NFSN Staff Tuesday, February 04, 2020
Every week, we share opportunities, action items and a selection of media stories that relate to the farm to school movement. To submit an item for consideration, send us an email. To be considered, content should be of national interest to the farm to school community. 


Grants & Funding
1. FY20 Team Nutrition Training Grants for School Meal Recipe Development
Deadline: April 3
A Request for Applications for the FY 2020 Team Nutrition Training Grant for School Meal Recipe Development is now available through Grants.gov. FNS expects to award approximately $5.2 million to state agencies (up to $300,000 per state) that administer the National School Lunch Program. The FY 2020 Team Nutrition Training Grant for School Meal Recipe Development will assist states in helping schools offer meals supported by recipes that utilize local agricultural products and reflect local food preparation practices and taste preferences. Using grant funds, state agencies will be able to develop nutritious and tasty recipes that utilize local agricultural products and reflect local food preparation practices and taste preferences.
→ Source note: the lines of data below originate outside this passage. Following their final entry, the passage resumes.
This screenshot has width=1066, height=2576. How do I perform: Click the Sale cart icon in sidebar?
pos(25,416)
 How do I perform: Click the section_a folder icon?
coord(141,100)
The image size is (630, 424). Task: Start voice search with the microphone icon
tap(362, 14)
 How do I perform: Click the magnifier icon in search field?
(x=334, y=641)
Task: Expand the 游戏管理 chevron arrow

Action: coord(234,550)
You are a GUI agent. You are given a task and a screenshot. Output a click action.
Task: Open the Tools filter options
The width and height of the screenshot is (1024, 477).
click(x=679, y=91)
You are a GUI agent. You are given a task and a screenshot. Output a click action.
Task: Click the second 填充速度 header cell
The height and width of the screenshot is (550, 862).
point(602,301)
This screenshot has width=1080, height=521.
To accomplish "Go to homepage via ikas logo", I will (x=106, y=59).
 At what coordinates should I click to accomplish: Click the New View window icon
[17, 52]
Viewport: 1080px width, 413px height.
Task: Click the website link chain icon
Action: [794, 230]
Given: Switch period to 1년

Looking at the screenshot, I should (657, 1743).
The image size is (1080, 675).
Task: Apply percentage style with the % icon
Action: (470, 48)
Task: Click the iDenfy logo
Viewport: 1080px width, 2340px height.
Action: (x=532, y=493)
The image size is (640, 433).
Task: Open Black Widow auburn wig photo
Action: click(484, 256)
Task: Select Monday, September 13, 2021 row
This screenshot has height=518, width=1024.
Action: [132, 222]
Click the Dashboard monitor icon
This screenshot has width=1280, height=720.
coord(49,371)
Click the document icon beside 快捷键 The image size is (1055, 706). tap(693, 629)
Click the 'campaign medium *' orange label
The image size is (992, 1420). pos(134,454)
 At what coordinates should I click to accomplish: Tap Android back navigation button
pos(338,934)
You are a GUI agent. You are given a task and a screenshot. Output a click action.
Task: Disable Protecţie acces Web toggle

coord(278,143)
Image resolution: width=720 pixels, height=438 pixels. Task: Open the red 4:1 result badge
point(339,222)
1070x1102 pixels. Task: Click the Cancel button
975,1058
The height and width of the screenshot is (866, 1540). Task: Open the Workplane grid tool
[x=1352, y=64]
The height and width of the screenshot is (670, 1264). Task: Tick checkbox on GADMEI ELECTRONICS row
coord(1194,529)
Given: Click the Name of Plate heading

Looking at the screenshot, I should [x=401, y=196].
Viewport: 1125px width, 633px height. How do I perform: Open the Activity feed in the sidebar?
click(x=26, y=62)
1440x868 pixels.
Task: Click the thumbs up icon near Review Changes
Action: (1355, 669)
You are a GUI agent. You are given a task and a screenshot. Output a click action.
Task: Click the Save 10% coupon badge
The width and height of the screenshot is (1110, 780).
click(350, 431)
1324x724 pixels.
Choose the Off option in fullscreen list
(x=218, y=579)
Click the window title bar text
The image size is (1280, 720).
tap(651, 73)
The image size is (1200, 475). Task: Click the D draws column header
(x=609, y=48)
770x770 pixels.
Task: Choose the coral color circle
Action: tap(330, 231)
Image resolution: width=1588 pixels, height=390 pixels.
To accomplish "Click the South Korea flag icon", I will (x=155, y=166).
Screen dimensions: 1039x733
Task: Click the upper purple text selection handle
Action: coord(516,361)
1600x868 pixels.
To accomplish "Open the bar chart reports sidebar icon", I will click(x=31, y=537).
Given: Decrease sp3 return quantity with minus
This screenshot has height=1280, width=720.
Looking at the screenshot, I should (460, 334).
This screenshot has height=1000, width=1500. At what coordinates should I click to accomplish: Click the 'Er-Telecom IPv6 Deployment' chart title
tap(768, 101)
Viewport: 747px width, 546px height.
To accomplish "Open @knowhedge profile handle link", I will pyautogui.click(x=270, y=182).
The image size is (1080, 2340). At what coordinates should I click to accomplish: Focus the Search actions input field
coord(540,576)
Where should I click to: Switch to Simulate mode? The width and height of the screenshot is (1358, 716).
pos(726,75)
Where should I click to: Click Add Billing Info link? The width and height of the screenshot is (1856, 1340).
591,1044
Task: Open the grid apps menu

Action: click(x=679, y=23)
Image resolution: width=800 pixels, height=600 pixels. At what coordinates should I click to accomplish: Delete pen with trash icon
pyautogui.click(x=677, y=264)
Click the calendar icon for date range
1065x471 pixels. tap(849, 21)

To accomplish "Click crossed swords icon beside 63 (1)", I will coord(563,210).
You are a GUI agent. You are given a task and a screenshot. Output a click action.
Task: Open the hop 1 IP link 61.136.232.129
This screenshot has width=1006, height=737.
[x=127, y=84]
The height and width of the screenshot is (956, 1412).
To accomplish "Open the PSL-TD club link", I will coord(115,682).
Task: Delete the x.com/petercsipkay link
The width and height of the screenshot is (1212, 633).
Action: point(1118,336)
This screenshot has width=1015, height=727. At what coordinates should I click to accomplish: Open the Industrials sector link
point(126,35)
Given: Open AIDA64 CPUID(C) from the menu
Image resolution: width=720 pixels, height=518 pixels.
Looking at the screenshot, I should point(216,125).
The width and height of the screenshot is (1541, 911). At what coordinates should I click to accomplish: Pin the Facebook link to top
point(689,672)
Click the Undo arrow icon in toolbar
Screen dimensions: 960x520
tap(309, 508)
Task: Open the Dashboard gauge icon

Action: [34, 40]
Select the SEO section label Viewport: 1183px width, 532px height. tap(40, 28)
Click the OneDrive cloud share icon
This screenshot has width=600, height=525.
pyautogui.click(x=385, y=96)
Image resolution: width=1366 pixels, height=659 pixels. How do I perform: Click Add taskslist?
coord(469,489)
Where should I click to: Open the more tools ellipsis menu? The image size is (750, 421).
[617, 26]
An informational webinar will be hosted on Feb. 11. View the Request for Applications here


Webinars & Events
1. NFSN EVENT Registration Open! 10th National Farm to Cafeteria Conference
April 21-23 // Albuquerque, NM
Early Bird registration is now open for the 10th National Farm to Cafeteria Conference! With 40 skill-building workshops, 10 experiential field trips, inspiring keynote addresses, valuable networking time, and a showcase of New Mexico’s vibrant local food culture, this biennial event hosted by the National Farm to School Network is an unparalleled opportunity to learn and network with food systems leaders from across the country. Early Bird registration is open through Feb. 28. Save $50 on regular registration pricing and secure a seat on your first-choice field trip! Visit www.farmtocafeteriaconference.org to register today. 

2. EQUITY Webinar Series: Food Literacy for All Evening Video Series 
Tuesdays // 6:30-8pm EST
Food Literacy for All is a community-academic partnership course at the University of Michigan. Structured as an evening lecture series, Food Literacy for All features different guest speakers each week to address challenges and opportunities of diverse food systems. The course is designed to prioritize engaged scholarship that connects theory and practice. By bringing national and global leaders, we aim to ignite new conversations and deepen existing commitments to building more equitable, health-promoting, and ecologically sustainable food systems.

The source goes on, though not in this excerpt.